**Task set:**
• 1. In the forum thread about pronouncing "Madras," which pronunciation did Naval Gent first learn before he changed it?
• 2. Resume the forum thread about how to pronounce "Madras," writing on from its last line.

**Given passage:**
————————
# "Madras" Pronunciation



## markdc (May 17, 2007)

Do you usually say ˈma-drəs or mə-ˈdras?


----------



## wnh (Nov 4, 2006)

I've wondered this, too. My computer is showing funny characters in what you wrote, but I say MAH-drus rather than muh-DRAHS. I have no idea if that's correct, though.


----------



## Naval Gent (May 12, 2007)

It's MAD ras.

https://www.merriam-webster.com/dictionary/madras

(Click the little speaker thingy)

If you're talking about the actual city in India, it's different.

Scott


----------



## Joe Tradly (Jan 21, 2006)

Just to add another layer.

A friend says MOD-res and I say MAD-res. I like my way better.

JB


----------



## TweedyDon (Aug 31, 2007)

Naval Gent said:


> If you're talking about the actual city in India, it's different.


Yes--then it's "Chennai". :icon_smile_wink:


----------



## mpcsb (Jan 1, 2005)

Joe Tradly said:


> Just to add another layer.
> 
> A friend says MOD-res and I say MAD-res. I like my way better.
> 
> JB


You're a young guy, some of old guys say MOD-rus.:icon_smile_wink:


----------



## Tucker (Apr 17, 2006)

Joe Tradly said:


> Just to add another layer.
> 
> A friend says MOD-res and I say MAD-res. I like my way better.
> 
> JB


Does your friend happen to be from Larchmont (or Locust Valley)?


----------



## Naval Gent (May 12, 2007)

mpcsb said:


> You're a young guy, some of old guys say MOD-rus.:icon_smile_wink:


You know, that's the way I originally learned it, too. But after a receiving strange looks upon pronouncing it that way, I changed.



TweedyDon said:


> Yes--then it's "Chennai". :icon_smile_wink:


Ha, good one. My Royal Enfield motorcycle was built there. Since we RE riders generally are throw-backs, we tend to still claim the Ma-DRASS origin.

Scott


----------



## AdamsSutherland (Jan 22, 2008)
————————
**Data extract:**
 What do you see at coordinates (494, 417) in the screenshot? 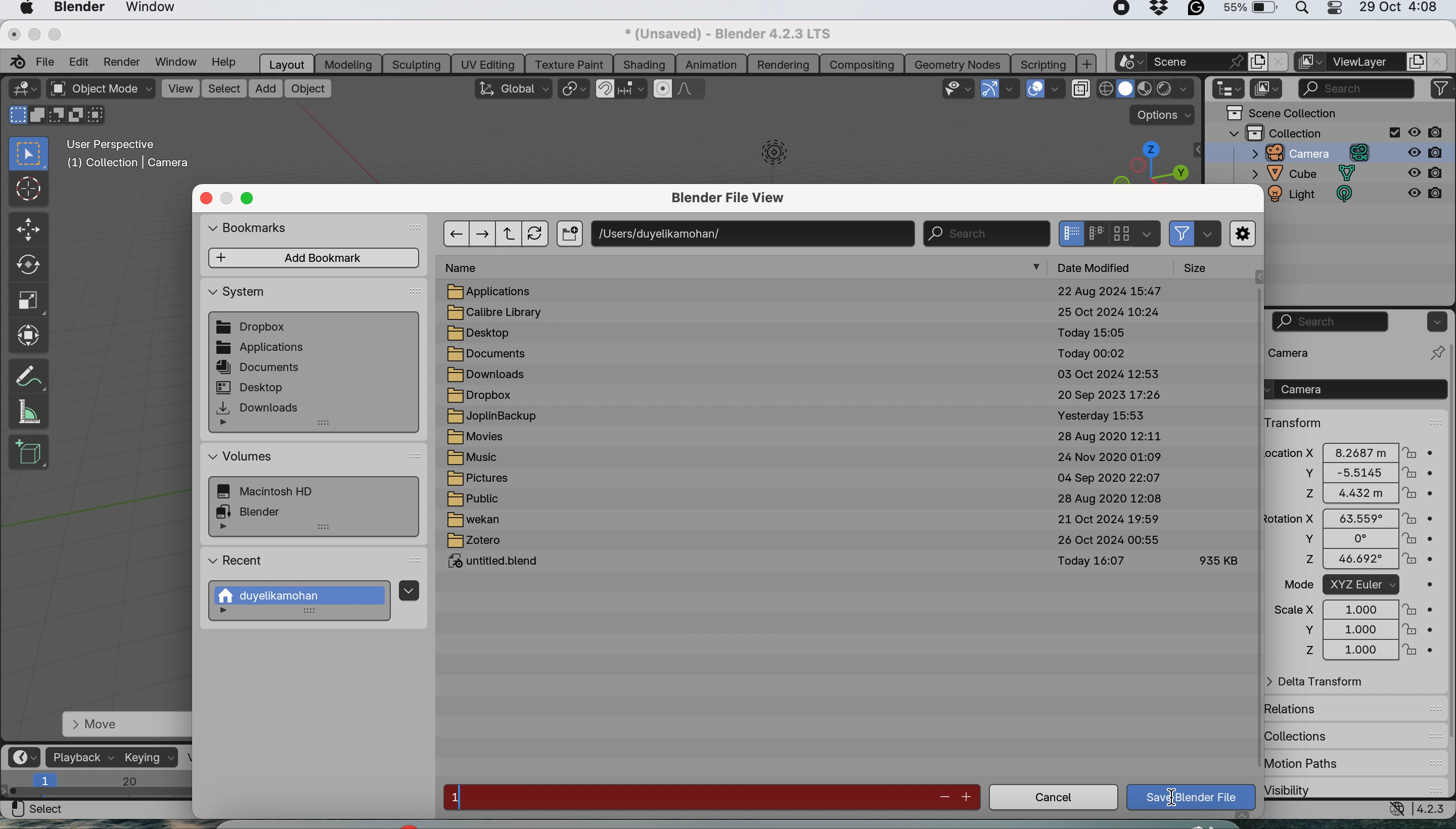
I see `joplin backup` at bounding box center [494, 417].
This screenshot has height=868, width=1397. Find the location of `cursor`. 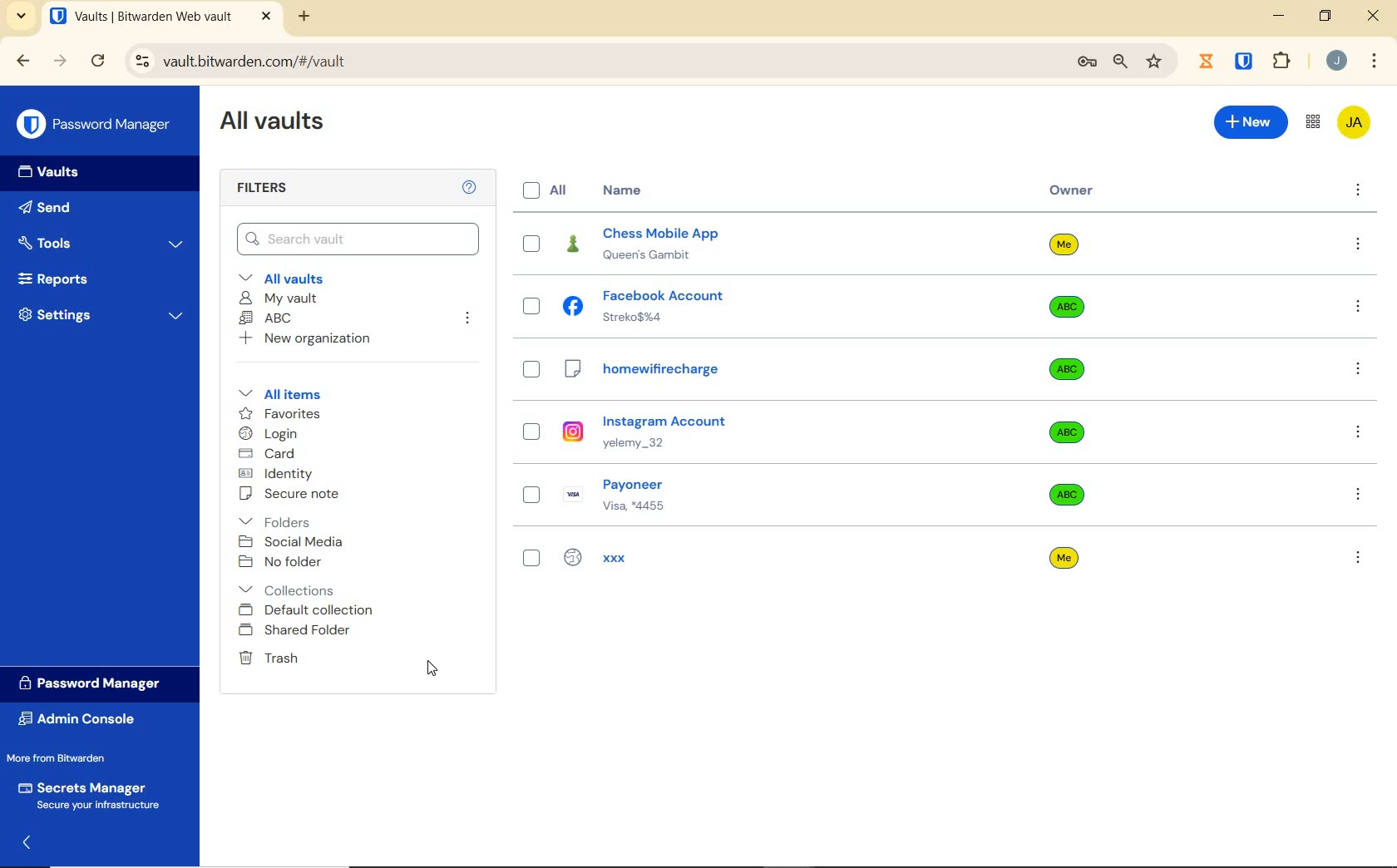

cursor is located at coordinates (432, 668).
————————
**Expected responses:**
• 1. MOD-rus

• 2.
I'm a ma-drhas guy... maybe sometimes a mah-drhas too.


----------



## gtguyzach (Nov 18, 2006)

I used to say "MAH-drus" until I heard everyone in JPress in NYC calling it "MAD-res". It sounds a little off to me but I'm trying to pronounce it correctly.


----------



## Ron_A (Jun 5, 2007)

I've often heard it pronounced MAD-RAS, but I always assumed that this pronounciation resulted from a heavy Chicago accent (e.g., Ditka, Da Bears, etc.) and the proper pronounciation -- at least according the Locust Valley set -- actually is MAH-DRAS.


----------



## Patrick06790 (Apr 10, 2005)

I pronounce it "plaid."


----------



## Laxplayer (Apr 26, 2006)

My wife tells me that my family pronounces our A's funny. My pronunciation of madras is somewhere between MAD-rus and MEHD-rus. We also have the cot/caught (both pronunced as cot)merger and the Don/Dawn (both pronounced as Don) merger.
Not quite the same as Chicago, but close.


----------



## markdc (May 17, 2007)

markdc said:


> Do you usually say ˈma-drəs or mə-ˈdras?


for those, who can't read the funny characters, the two pronunciations given in merriam webster (above), if i'm not mistaken, are:

1) MAD-rus
2) muh-DROSS

the audio given on the MW website is of the first pronunciation.


----------



## Green3 (Apr 8, 2008)

MAD-rus for fabric, mah-DRAS for curry.


----------



## Quay (Mar 29, 2008)

Patrick06790 said:


> I pronounce it "plaid."


As do I most of the time. Or even "summer plaid" when in a store where the unmodified word "plaid" gets one shown to racks of heavy wool jackets.

Cordially,
Adrian Quay, mad about Madras in any case.


----------



## crazyquik (Jun 8, 2005)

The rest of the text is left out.